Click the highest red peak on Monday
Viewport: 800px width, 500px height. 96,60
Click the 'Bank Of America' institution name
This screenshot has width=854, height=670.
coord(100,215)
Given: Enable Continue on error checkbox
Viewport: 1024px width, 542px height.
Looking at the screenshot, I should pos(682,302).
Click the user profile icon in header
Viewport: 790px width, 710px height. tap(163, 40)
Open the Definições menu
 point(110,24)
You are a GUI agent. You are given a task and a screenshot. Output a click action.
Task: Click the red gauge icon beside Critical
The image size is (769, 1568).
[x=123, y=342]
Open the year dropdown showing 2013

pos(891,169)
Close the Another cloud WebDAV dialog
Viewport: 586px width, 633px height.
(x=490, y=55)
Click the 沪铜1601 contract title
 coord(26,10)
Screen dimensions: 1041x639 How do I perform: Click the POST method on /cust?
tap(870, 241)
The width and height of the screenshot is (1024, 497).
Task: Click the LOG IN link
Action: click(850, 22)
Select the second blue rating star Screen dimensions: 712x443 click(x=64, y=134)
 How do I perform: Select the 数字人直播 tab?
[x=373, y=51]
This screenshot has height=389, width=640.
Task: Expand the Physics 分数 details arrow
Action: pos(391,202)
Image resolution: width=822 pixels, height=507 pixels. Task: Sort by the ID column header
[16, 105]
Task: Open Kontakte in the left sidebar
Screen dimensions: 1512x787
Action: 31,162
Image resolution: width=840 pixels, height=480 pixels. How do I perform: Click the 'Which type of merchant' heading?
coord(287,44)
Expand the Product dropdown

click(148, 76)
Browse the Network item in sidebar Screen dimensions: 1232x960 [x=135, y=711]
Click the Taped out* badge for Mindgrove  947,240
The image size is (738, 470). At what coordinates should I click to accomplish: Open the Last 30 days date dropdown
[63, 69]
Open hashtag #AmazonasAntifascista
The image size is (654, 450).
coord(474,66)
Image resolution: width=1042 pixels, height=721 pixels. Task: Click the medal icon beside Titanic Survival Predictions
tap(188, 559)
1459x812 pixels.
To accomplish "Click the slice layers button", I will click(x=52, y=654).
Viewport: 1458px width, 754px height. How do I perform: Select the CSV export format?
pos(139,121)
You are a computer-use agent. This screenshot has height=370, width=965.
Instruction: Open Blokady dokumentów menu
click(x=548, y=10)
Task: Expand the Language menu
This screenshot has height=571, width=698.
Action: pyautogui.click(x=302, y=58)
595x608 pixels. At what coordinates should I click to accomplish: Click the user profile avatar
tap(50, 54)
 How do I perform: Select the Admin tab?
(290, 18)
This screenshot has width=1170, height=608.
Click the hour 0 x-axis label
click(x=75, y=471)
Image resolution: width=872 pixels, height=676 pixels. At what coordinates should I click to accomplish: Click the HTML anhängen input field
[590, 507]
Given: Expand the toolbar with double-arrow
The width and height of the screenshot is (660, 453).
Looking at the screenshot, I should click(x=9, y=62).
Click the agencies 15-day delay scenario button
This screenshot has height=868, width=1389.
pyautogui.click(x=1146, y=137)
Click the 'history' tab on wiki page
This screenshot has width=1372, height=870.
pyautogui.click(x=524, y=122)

━━━

#### [Exercise]
Your answer should reproduce each line of the listing that holds the word "sidebar".

#### [Your response]
Task: Open Kontakte in the left sidebar
Browse the Network item in sidebar Screen dimensions: 1232x960 [x=135, y=711]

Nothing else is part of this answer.